*** Given records ***
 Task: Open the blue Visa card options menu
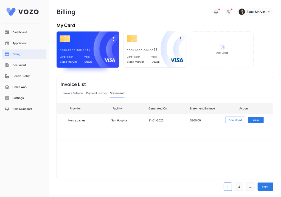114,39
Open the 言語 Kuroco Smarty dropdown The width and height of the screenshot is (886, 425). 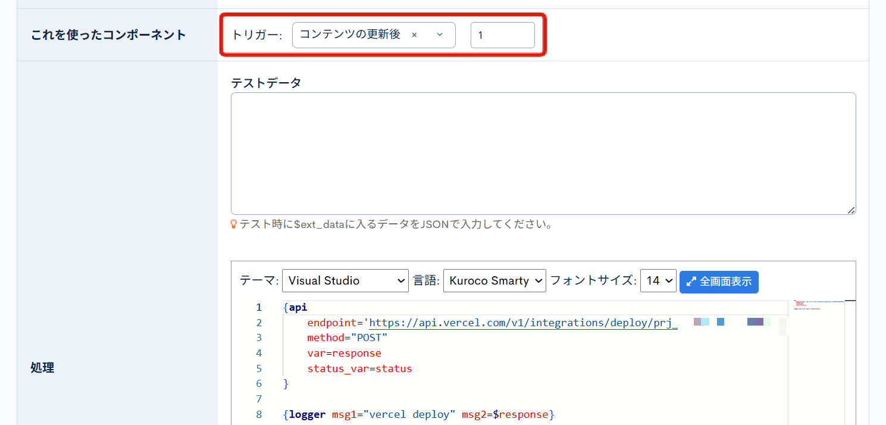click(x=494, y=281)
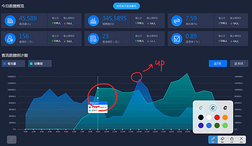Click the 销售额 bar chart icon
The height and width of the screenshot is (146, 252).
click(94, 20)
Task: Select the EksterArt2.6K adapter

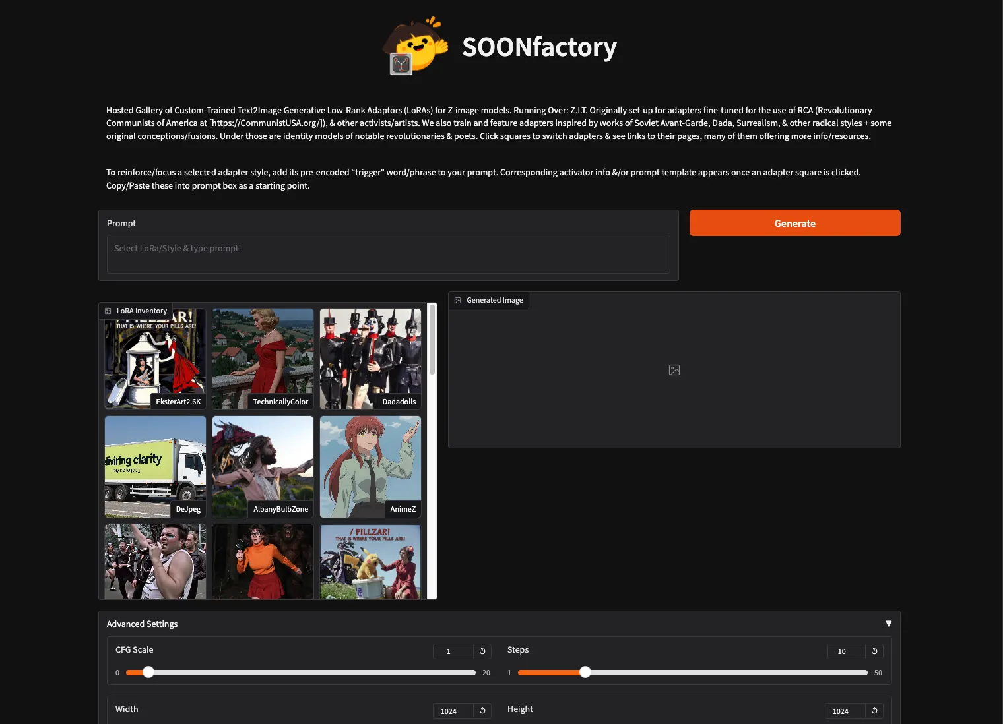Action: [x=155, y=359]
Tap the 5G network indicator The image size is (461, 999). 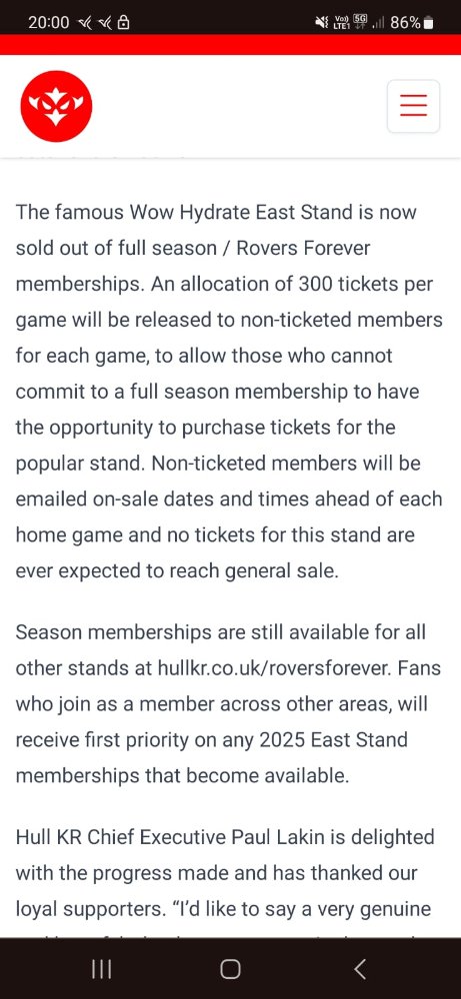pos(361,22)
*** End of Given records ***
*** Given records ***
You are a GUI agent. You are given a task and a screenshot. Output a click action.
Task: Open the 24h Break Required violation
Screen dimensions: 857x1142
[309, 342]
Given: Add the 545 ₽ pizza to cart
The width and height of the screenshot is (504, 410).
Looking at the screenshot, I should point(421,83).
*** End of Given records ***
*** Given records ***
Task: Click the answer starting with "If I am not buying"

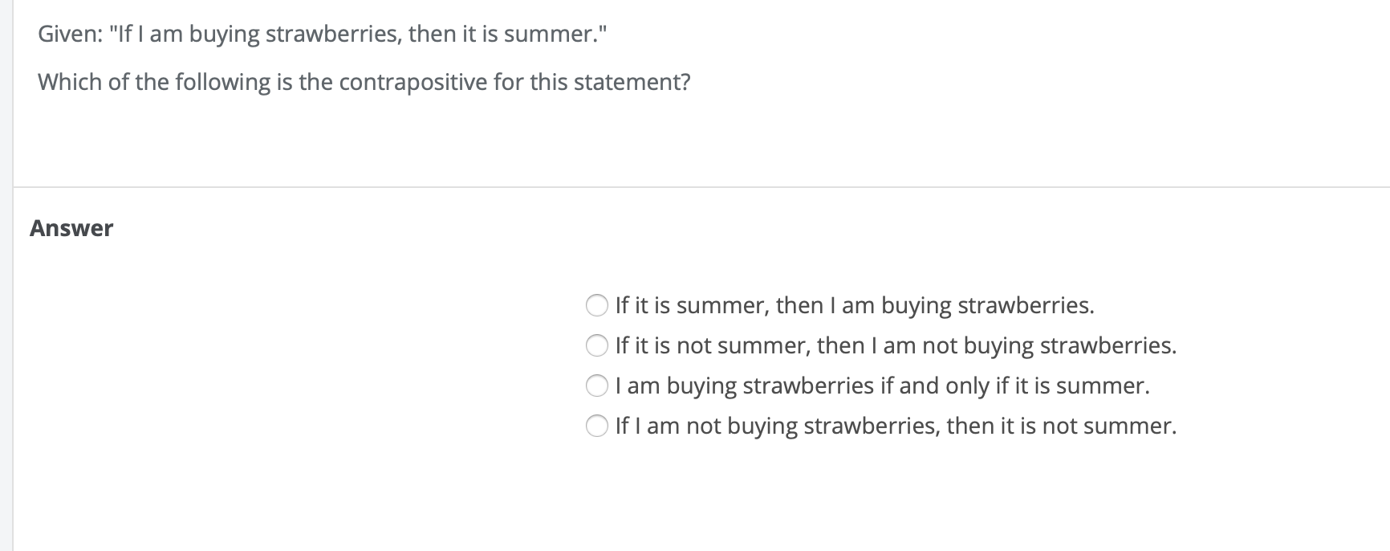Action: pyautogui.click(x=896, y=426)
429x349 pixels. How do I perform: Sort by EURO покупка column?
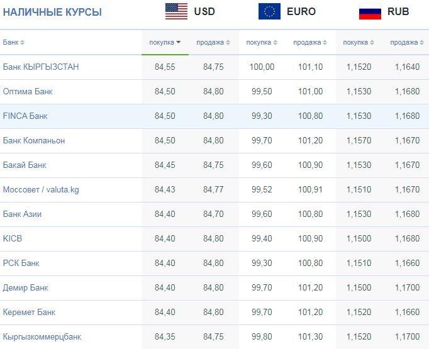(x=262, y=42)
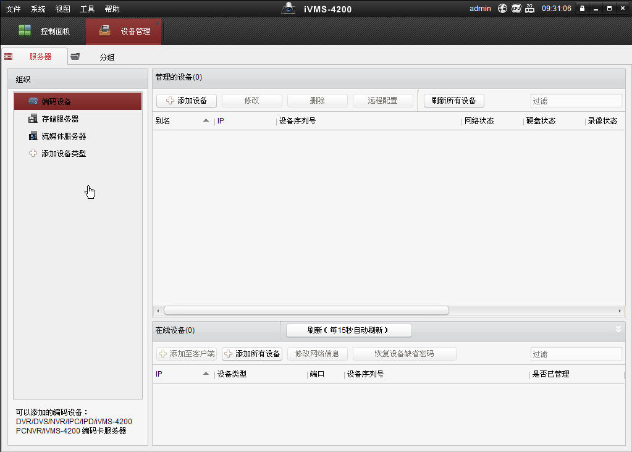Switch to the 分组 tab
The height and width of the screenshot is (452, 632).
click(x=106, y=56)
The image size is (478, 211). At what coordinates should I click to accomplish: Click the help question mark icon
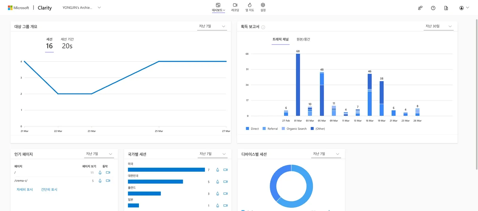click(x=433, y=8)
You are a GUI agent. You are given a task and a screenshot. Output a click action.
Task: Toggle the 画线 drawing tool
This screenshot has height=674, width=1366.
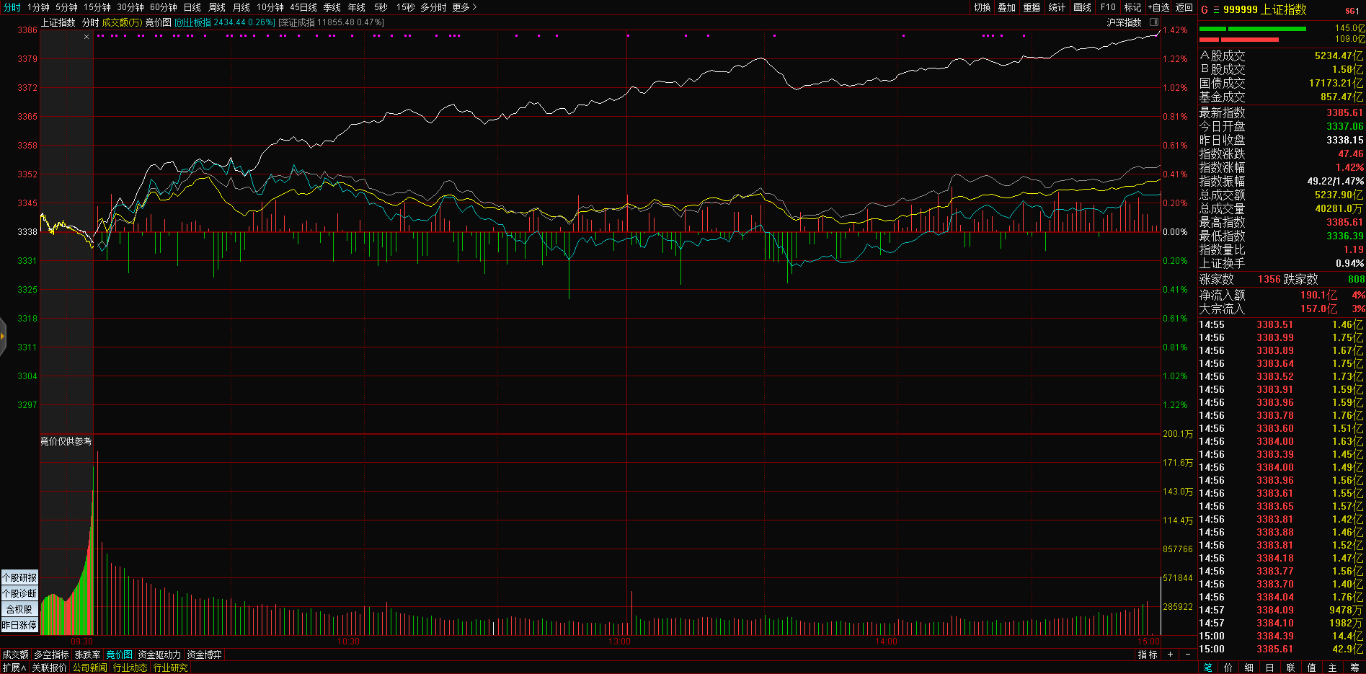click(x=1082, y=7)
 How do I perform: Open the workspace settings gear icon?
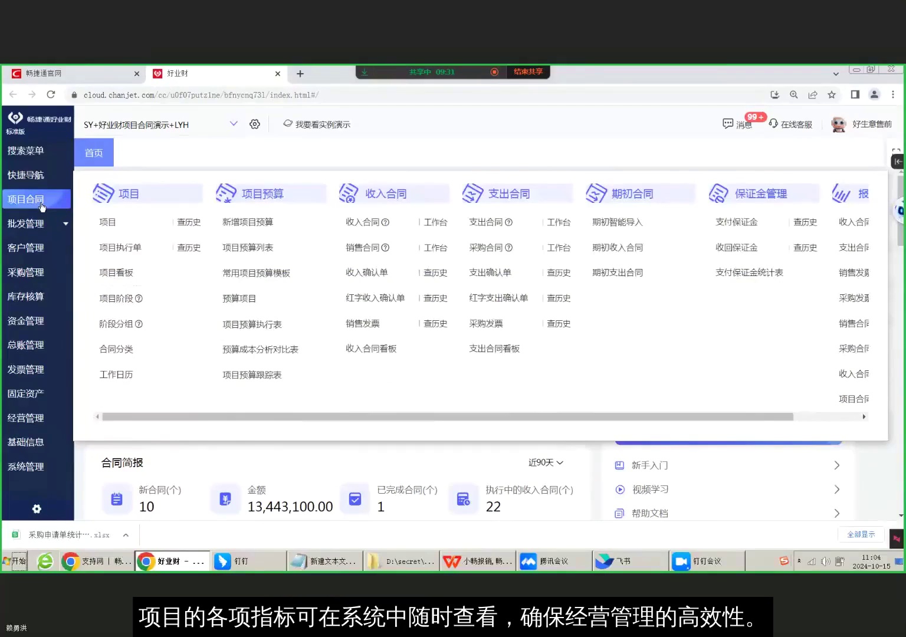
*** End of Given records ***
**Required action:**
From the records above, copy only the lines running from the line holding "The image size is (478, 211)." through the line holding "How do I perform: Open", with no pictures.

**Solved problem:**
The image size is (478, 211). At what coordinates should I click to accomplish: Click the help question mark icon
click(x=433, y=8)
You are a GUI agent. You are given a task and a screenshot. Output a click action.
Task: Toggle the 画线 drawing tool
This screenshot has height=674, width=1366.
click(x=1082, y=7)
 How do I perform: Open the workspace settings gear icon?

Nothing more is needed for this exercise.